* Requirement
Please rewrite the records from the line with "The width and" up to and including the line with "click(x=267, y=117)", swapping "dropdown arrow" for "drop-down caret" and changing nothing else. Give only those lines, and leave out the pictures.

* Provided entries
┌────────

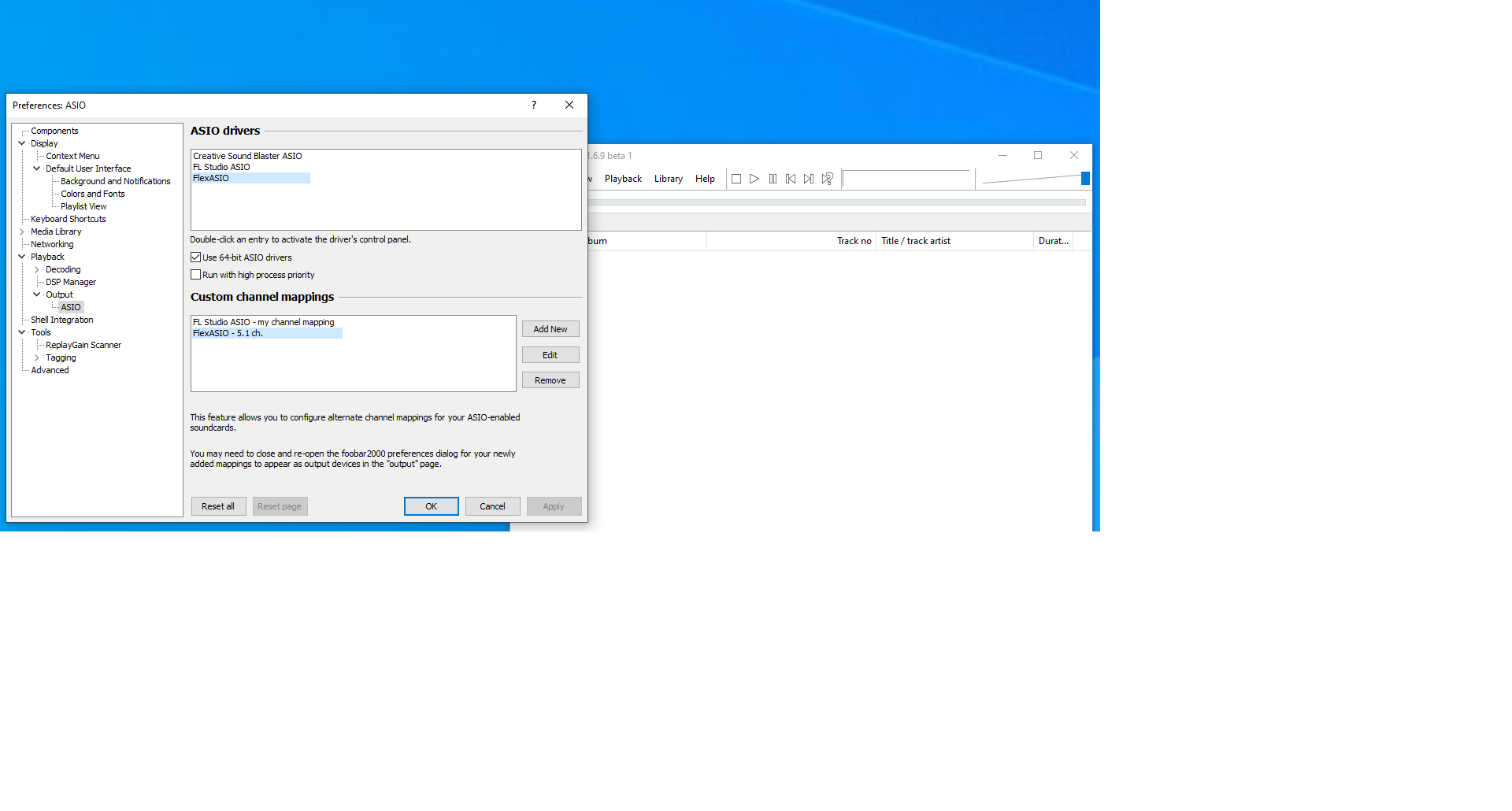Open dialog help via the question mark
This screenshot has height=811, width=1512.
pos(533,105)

└────────
┌────────

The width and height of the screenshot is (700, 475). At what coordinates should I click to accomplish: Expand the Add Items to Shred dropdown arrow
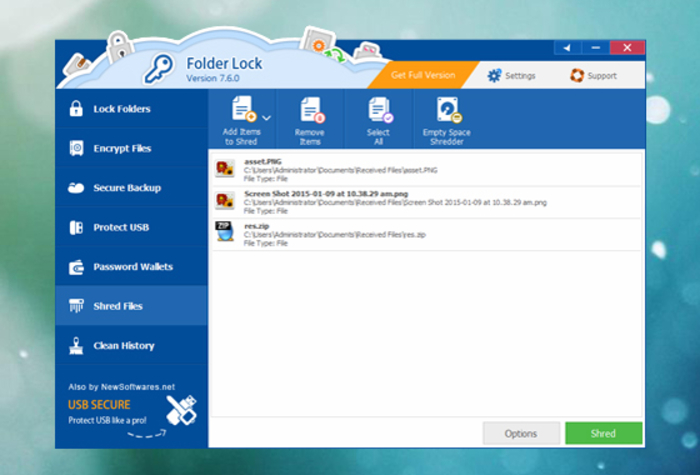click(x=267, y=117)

└────────

* Result for this exercise
The width and height of the screenshot is (700, 475). At what coordinates should I click to accomplish: Expand the Add Items to Shred drop-down caret
click(x=267, y=117)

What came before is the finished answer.